**Task statement**
Reading the listing below, restate each entry exactly as written.

**Material to process**
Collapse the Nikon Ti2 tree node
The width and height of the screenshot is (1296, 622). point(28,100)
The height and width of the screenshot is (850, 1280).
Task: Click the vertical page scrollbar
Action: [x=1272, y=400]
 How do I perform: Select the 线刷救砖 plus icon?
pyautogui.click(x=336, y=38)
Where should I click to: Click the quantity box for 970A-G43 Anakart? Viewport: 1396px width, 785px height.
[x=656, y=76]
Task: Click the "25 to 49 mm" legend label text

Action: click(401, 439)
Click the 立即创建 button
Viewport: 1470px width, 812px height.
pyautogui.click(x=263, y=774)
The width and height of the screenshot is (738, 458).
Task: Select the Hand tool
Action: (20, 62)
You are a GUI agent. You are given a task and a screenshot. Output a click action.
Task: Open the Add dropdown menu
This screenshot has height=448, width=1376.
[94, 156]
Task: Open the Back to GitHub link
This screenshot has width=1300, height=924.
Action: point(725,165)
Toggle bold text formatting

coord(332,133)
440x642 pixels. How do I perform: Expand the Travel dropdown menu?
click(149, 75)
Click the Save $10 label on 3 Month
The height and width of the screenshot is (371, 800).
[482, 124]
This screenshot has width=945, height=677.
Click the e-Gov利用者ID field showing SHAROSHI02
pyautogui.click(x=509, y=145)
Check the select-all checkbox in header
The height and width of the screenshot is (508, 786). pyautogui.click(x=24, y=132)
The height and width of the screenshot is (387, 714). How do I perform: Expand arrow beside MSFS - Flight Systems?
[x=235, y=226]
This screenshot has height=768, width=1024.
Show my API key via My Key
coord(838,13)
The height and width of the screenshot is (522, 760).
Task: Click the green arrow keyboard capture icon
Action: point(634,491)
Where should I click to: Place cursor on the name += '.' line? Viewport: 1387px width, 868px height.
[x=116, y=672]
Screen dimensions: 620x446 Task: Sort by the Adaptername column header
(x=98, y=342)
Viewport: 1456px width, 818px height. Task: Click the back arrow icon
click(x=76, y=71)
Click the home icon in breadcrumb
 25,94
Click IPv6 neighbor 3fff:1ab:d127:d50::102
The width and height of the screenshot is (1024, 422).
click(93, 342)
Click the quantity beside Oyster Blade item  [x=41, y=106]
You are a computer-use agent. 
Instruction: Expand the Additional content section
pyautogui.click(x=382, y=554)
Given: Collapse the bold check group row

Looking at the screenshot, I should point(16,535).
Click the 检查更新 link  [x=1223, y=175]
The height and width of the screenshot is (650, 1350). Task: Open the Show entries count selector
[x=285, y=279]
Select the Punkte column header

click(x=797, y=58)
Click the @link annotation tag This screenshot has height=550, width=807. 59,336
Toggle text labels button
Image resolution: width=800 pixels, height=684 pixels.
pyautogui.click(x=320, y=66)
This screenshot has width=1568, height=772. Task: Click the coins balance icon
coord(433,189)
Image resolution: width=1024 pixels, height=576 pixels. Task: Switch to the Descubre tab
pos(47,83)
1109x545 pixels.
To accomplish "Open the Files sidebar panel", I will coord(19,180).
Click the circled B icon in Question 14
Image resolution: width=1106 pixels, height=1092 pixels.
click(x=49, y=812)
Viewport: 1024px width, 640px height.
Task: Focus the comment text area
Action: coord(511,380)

**Written response**
Collapse the Nikon Ti2 tree node
The width and height of the screenshot is (1296, 622). point(28,100)
The height and width of the screenshot is (850, 1280).
Task: Click the vertical page scrollbar
Action: [x=1272, y=400]
 How do I perform: Select the 线刷救砖 plus icon?
pyautogui.click(x=336, y=38)
Where should I click to: Click the quantity box for 970A-G43 Anakart? Viewport: 1396px width, 785px height.
[x=656, y=76]
Task: Click the "25 to 49 mm" legend label text

Action: click(401, 439)
Click the 立即创建 button
Viewport: 1470px width, 812px height.
pyautogui.click(x=263, y=774)
The width and height of the screenshot is (738, 458).
Task: Select the Hand tool
Action: (20, 62)
You are a GUI agent. You are given a task and a screenshot. Output a click action.
Task: Open the Add dropdown menu
This screenshot has height=448, width=1376.
[94, 156]
Task: Open the Back to GitHub link
This screenshot has width=1300, height=924.
Action: point(725,165)
Toggle bold text formatting

coord(332,133)
440x642 pixels. How do I perform: Expand the Travel dropdown menu?
click(149, 75)
Click the Save $10 label on 3 Month
The height and width of the screenshot is (371, 800).
[482, 124]
This screenshot has width=945, height=677.
Click the e-Gov利用者ID field showing SHAROSHI02
pyautogui.click(x=509, y=145)
Check the select-all checkbox in header
The height and width of the screenshot is (508, 786). pyautogui.click(x=24, y=132)
The height and width of the screenshot is (387, 714). How do I perform: Expand arrow beside MSFS - Flight Systems?
[x=235, y=226]
This screenshot has height=768, width=1024.
Show my API key via My Key
coord(838,13)
The height and width of the screenshot is (522, 760).
Task: Click the green arrow keyboard capture icon
Action: point(634,491)
Where should I click to: Place cursor on the name += '.' line? Viewport: 1387px width, 868px height.
[x=116, y=672]
Screen dimensions: 620x446 Task: Sort by the Adaptername column header
(x=98, y=342)
Viewport: 1456px width, 818px height. Task: Click the back arrow icon
click(x=76, y=71)
Click the home icon in breadcrumb
 25,94
Click IPv6 neighbor 3fff:1ab:d127:d50::102
The width and height of the screenshot is (1024, 422).
click(93, 342)
Click the quantity beside Oyster Blade item  [x=41, y=106]
You are a computer-use agent. 
Instruction: Expand the Additional content section
pyautogui.click(x=382, y=554)
Given: Collapse the bold check group row

Looking at the screenshot, I should point(16,535).
Click the 检查更新 link  [x=1223, y=175]
The height and width of the screenshot is (650, 1350). Task: Open the Show entries count selector
[x=285, y=279]
Select the Punkte column header

click(x=797, y=58)
Click the @link annotation tag This screenshot has height=550, width=807. 59,336
Toggle text labels button
Image resolution: width=800 pixels, height=684 pixels.
pyautogui.click(x=320, y=66)
This screenshot has width=1568, height=772. Task: Click the coins balance icon
coord(433,189)
Image resolution: width=1024 pixels, height=576 pixels. Task: Switch to the Descubre tab
pos(47,83)
1109x545 pixels.
To accomplish "Open the Files sidebar panel", I will coord(19,180).
Click the circled B icon in Question 14
Image resolution: width=1106 pixels, height=1092 pixels.
click(x=49, y=812)
Viewport: 1024px width, 640px height.
Task: Focus the comment text area
Action: coord(511,380)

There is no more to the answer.